Source: “Highly efficient reprogramming to pluripotency and directed differentiation of human cells with synthetic modified mRNA”
Derrick J. Rossi et al.
Cell Stem Cell 7(5): 618-630

Results: Researchers used four types of RNA molecules to “reprogram” adult cells so that they behaved like embryonic stem cells, which are capable of turning into any cell type. Then they used them to create muscle cells. The new method is 100 times as efficient as conventional cell reprogramming methods, which use DNA rather than RNA.

Why it matters: Scientists would like to be able to create personalized replacement tissue by turning a patient’s own cells into stem cells and then coaxing those cells to differentiate into the type of tissue that has been lost or damaged by disease. The most common reprogramming technique involves inserting four genes into an adult cell. But this type of genetic engineering might increase cancer risk, so the resulting cells cannot be used in human therapies. The new method is one of several DNA-free approaches now under development.

Methods: The researchers created synthetic RNA molecules, adding chemical modifications that enabled the molecules to escape immune attack when introduced into a cell.

Next steps: Additional molecular testing must confirm that the cells created from these reprogrammed cells closely resemble normal adult versions. Derrick Rossi, the Harvard researcher who developed the technology, has started a company to commercialize it.

Stroke Therapy

A drug that blocks inhibitory nerve signals improves recovery

Source: “Reducing excessive GABA-mediated tonic inhibition promotes functional recovery after stroke”
S. Thomas Carmichael et al.
Nature 468(7321): 305-309

Results: Researchers found that after a stroke, neurons near the damaged part of the brain are blocked from firing, which makes it more difficult for the brain to incorporate them into new circuits that might compensate for the damage. The problem stems from the buildup of a molecule that inhibits the neurons’ signaling functions. By treating stroke-damaged mice with an existing compound three days after inducing the stroke, the researchers were able to block the effects of this buildup. The treatment boosted recovery of motor function by 30 to 50 percent.
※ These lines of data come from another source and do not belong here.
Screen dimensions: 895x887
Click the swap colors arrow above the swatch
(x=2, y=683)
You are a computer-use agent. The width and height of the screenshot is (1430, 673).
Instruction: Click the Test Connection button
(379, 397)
Why it matters: The brain has some ability to “rewire” itself after a stroke, in which a blood clot blocks blood flow to a part of the brain and deprives it of oxygen. Even with intensive rehabilitative therapy, however, most patients never fully recover lost movement or language skills. Existing drugs for stroke prevent the blood clot from doing additional damage, but they do not enhance the brain’s ability to rewire. In addition, the drugs must be taken within a few hours of the stroke, and not all victims can get help in time.

Methods: After inducing a stroke in mice, researchers found that a transporter molecule normally responsible for removing the inhibitory chemical from brain tissue was no longer functioning properly. But giving the mice an experimental drug known to suppress the action of this chemical improved their motor function.

Next steps: The researchers now plan to test whether the same treatment works for different types of strokes in different parts of the brain. The experimental drug used in the study is not approved for human use, so the team wants to work with pharmaceutical companies to encourage clinical testing of this compound or others that have a similar effect.